▸ Work request
Determine the number of lines in the entries below in which the word "Toggle" appears, and reply with that number only.

- - - - -

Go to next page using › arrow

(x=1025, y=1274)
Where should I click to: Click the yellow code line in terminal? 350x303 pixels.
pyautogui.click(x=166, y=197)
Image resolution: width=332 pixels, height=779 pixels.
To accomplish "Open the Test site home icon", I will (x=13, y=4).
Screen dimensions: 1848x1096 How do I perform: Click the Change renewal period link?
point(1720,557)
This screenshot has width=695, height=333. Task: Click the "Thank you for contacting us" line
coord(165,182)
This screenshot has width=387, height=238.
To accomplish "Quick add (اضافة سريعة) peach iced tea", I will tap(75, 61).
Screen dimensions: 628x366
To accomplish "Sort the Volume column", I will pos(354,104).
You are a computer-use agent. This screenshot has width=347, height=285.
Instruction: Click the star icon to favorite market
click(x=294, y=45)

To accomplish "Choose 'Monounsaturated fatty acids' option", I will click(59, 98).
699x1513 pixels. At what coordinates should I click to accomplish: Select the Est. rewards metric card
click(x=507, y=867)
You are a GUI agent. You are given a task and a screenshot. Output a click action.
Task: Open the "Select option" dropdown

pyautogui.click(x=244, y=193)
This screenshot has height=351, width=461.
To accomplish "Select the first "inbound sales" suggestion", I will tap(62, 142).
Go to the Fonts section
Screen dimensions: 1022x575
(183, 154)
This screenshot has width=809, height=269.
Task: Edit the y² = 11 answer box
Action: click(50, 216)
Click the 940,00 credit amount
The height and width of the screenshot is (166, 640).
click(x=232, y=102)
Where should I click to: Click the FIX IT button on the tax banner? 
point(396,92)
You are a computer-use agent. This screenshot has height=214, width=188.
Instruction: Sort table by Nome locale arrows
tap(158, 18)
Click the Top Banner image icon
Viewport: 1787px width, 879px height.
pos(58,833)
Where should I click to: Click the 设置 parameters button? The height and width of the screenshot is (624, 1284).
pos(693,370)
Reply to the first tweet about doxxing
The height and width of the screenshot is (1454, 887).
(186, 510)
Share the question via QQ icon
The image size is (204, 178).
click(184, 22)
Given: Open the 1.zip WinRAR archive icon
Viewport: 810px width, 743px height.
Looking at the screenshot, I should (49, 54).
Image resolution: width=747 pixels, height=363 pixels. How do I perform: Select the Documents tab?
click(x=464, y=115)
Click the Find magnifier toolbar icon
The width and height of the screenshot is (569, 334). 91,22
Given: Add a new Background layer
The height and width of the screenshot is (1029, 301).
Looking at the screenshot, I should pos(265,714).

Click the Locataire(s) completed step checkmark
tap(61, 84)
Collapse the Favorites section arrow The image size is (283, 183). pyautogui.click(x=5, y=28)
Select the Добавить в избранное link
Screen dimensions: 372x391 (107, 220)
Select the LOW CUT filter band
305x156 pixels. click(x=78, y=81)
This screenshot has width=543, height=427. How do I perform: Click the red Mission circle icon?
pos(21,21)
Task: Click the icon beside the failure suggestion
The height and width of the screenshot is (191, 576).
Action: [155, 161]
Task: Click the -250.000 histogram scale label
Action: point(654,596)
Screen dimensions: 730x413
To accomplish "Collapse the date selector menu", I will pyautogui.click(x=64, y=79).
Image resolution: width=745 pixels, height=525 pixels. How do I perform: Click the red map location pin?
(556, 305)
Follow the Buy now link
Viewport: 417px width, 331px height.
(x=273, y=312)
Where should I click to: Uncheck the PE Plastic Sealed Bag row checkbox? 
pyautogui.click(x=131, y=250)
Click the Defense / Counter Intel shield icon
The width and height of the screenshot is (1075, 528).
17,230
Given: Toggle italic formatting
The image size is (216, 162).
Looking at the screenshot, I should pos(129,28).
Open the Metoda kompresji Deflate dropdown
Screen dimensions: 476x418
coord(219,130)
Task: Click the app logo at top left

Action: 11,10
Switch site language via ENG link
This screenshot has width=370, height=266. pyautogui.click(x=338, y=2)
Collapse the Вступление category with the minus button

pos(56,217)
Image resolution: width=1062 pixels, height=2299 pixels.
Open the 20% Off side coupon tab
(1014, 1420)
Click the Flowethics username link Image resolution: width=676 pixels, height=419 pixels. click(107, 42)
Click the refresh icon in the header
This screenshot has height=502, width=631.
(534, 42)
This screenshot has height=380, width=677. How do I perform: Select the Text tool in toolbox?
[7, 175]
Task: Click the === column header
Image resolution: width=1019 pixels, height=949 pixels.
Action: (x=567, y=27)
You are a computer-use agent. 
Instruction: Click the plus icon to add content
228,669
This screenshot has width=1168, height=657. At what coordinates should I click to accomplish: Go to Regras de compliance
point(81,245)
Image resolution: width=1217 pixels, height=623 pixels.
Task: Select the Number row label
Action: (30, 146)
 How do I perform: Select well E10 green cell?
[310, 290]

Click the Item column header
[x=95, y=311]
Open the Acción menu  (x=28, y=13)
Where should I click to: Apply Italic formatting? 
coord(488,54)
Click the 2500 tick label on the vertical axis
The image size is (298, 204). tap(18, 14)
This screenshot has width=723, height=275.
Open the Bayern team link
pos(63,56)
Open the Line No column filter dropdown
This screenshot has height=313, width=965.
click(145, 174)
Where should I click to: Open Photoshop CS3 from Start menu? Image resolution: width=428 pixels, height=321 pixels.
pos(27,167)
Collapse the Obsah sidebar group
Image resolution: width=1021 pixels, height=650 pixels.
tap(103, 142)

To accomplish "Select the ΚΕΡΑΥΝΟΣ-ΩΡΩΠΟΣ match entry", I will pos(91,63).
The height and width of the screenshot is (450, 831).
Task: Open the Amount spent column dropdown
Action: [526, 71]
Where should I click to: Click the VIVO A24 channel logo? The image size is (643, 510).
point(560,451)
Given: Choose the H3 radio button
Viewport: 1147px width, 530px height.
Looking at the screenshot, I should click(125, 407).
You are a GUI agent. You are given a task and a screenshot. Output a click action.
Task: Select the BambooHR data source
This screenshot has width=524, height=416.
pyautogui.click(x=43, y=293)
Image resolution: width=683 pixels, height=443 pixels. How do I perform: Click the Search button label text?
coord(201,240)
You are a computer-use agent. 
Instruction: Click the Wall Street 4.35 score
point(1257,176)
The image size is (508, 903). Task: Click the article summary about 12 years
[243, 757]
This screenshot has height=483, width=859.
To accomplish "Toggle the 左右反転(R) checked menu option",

- - - - -

▸ Response to this task
2